Negative Argument Properties
- $\sin^{-1}(-x) = -\sin^{-1}(x)$ (odd function)
- $\cos^{-1}(-x) = \pi - \cos^{-1}(x)$
- $\tan^{-1}(-x) = -\tan^{-1}(x)$ (odd function)
- $\cot^{-1}(-x) = \pi - \cot^{-1}(x)$
Complementary Relationships
- $\sin^{-1}x + \cos^{-1}x = \dfrac{\pi}{2}$, for $x \in [-1, 1]$
- $\tan^{-1}x + \cot^{-1}x = \dfrac{\pi}{2}$, for all $x \in \mathbb{R}$
- $\sec^{-1}x + \csc^{-1}x = \dfrac{\pi}{2}$, for $|x| \geq 1$
Sum and Difference of Inverse Tangents
$\tan^{-1}x + \tan^{-1}y = \begin{cases} \tan^{-1}\!\left(\dfrac{x+y}{1-xy}\right) & \text{if } xy < 1 \\ \pi + \tan^{-1}\!\left(\dfrac{x+y}{1-xy}\right) & \text{if } xy > 1,\; x > 0 \\ -\pi + \tan^{-1}\!\left(\dfrac{x+y}{1-xy}\right) & \text{if } xy > 1,\; x < 0 \end{cases}$
$\tan^{-1}x - \tan^{-1}y = \tan^{-1}\!\left(\dfrac{x-y}{1+xy}\right)$, if $xy > -1$
Worked Example
Evaluate $\tan^{-1}1 + \tan^{-1}2 + \tan^{-1}3$.
$\tan^{-1}2 + \tan^{-1}3$: since $xy = 6 > 1$ and $x > 0$:
$= \pi + \tan^{-1}\!\left(\dfrac{5}{-5}\right) = \pi + \tan^{-1}(-1) = \pi - \dfrac{\pi}{4} = \dfrac{3\pi}{4}$
$\tan^{-1}1 + \dfrac{3\pi}{4} = \dfrac{\pi}{4} + \dfrac{3\pi}{4} = \boldsymbol{\pi}$
Double Angle Identities for Inverse Trig
- $2\tan^{-1}x = \sin^{-1}\!\left(\dfrac{2x}{1+x^2}\right)$ if $|x| \leq 1$
- $2\tan^{-1}x = \cos^{-1}\!\left(\dfrac{1-x^2}{1+x^2}\right)$ if $x \geq 0$
- $2\tan^{-1}x = \tan^{-1}\!\left(\dfrac{2x}{1-x^2}\right)$ if $|x| < 1$
Conversion Between Inverse Trig Functions
- $\sin^{-1}x = \cos^{-1}\!\sqrt{1-x^2} = \tan^{-1}\!\dfrac{x}{\sqrt{1-x^2}}$ (for $x \geq 0$)
- $\tan^{-1}x = \sin^{-1}\!\dfrac{x}{\sqrt{1+x^2}} = \cos^{-1}\!\dfrac{1}{\sqrt{1+x^2}}$
Worked Example
Simplify $\sin(\tan^{-1}x)$.
Let $\theta = \tan^{-1}x$, so $\tan\theta = x$. Right triangle: opposite $= x$, adjacent $= 1$, hypotenuse $= \sqrt{1+x^2}$.
$\sin(\tan^{-1}x) = \boldsymbol{\dfrac{x}{\sqrt{1+x^2}}}$
Tip: Many JEE problems on inverse trig reduce to: (1) applying the sum formula for $\tan^{-1}$, (2) using $\sin^{-1}x + \cos^{-1}x = \pi/2$, or (3) converting between inverse trig functions via right triangles.
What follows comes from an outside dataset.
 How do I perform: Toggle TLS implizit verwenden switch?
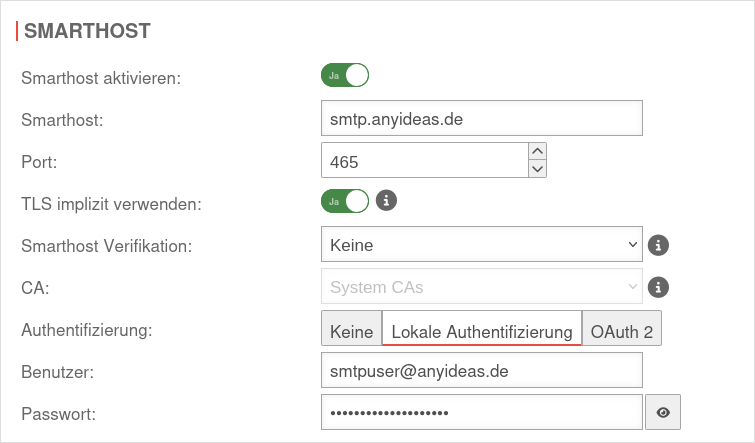(345, 202)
Master these three techniques.
Trigonometry Formulas For JEE 2026: Conclusion
Trigonometry is a core topic in JEE Mathematics that requires a clear understanding of formulas and their applications. Concepts like identities, compound angles, and trigonometric equations form the base for solving a variety of problems efficiently.
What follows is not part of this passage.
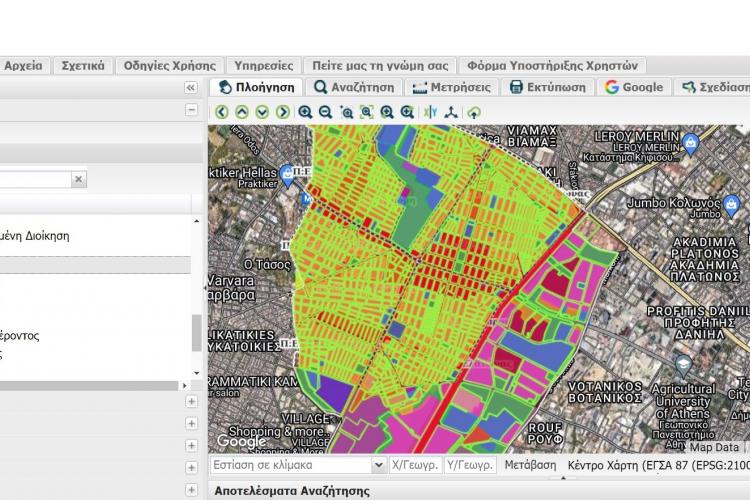Click the pan down arrow icon
750x500 pixels.
tap(262, 112)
Consistent practice and regular revision play a key role in mastering this chapter. By focusing on standard formulas and improving problem-solving skills, students can boost their accuracy and confidence in the exam.